PASSAGE FOURNI:
►
Recours devant la Cour suprême
«Nous ne sommes pas surpris. J'ai cessé de croire depuis longtemps en cette justice. Khalifa Sall n'y croyait pas, raison pour laquelle il n'a pas comparu. La décision rendue n'est pas une décision de justice mais une décision politique», a déclaré à la presse l’un des avocats du maire de Dakar, Me Ciré Clédor Ly, présent à l'audience mais sans sa robe d'avocat.
Khalifa Sall a encore la possibilité d'introduire un recours devant la Cour suprême. A ce stade, il n'est donc «pas privé» de la course à la présidentielle de 2019. Khalifa Sall «peut toujours être candidat. Il conserve encore sa chance d'être candidat et d'être éligible. Il n'a pas encore perdu ses chances», a insisté devant la presse Me Ly. Et ce «tant qu'une condamnation définitive n'a pas été prononcée», a précisé une proche collaboratrice du maire de Dakar qui a requis l'anonymat.
«Eliminer des candidats à la présidentielle»
«Leur stratégie, c'est d'éliminer des candidats à la présidentielle», a de son côté indiqué Bamba Fall, un proche de Khalifa Sall et maire d'une commune de Dakar, qui était présent au tribunal. «C'est un combat politique, nous allons l'engager», a t-il assuré.
«Khalifa Sall n’a jamais caché ses intentions politiques – et c’est peut-être d’ailleurs son erreur», analyse dans Jeune Afrique un autre de ses avocats, le Français Alain Jakubowicz. Lequel dénonce une «instrumentalisation» de la justice. Selon lui, «le Premier président de la Cour d’appel s’était autodésigné pour mener ce procès». «Lorsque j’étais à Dakar, j’ai eu l’occasion d’observer le comportement du président de la Cour d’appel. Cela suintait à l’évidence les instructions venues du sommet», affirme-t-il.
◄
ÉNONCÉ:
Reprenez le passage sur l'affaire Khalifa Sall et poursuivez-le à partir de sa dernière phrase.

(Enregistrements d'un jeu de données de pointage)
►
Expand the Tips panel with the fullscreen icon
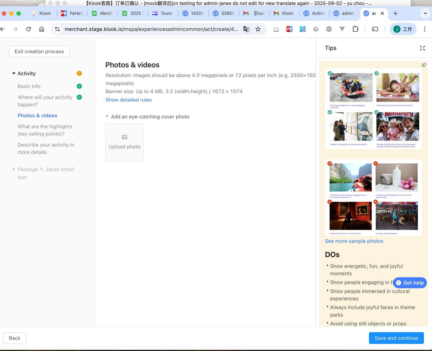Image resolution: width=432 pixels, height=351 pixels. pos(422,48)
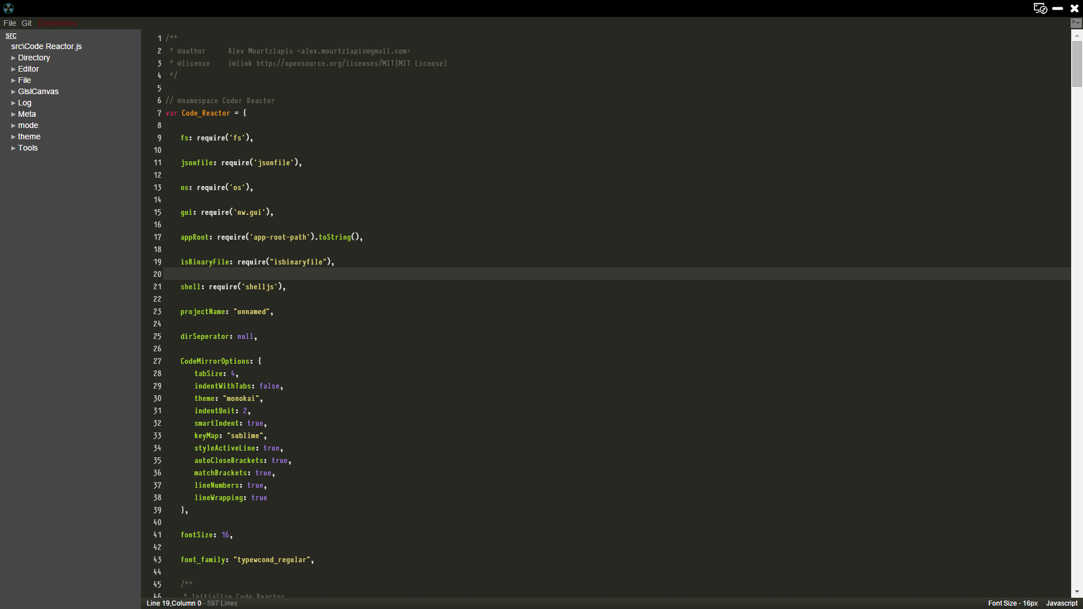The width and height of the screenshot is (1083, 609).
Task: Click the src root link
Action: tap(11, 35)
◄
RÉPONSE FINALE:
Le maire de Dakar et sa défense avaient boycotté en juillet les derniers jours du procès en appel pour protester, selon eux, contre «la violation de leurs droits». La confirmation de la peine, attendue, constitue un sérieux revers pour cet homme politique populaire de 62 ans, considéré comme l'un des rares adversaires à pouvoir menacer dans les urnes le président sortant Macky Sall. Selon toute vraisemblance, ce dernier compte se représenter à la présidentielle du 24 février 2019.
Karim Wade et l’enrichissement
Quelque 80 prétendants ont manifesté leur intention de se présenter à ce scrutin. Mais aucun n'a le même niveau de notoriété ou de popularité que Khalifa Sall ou Karim Wade.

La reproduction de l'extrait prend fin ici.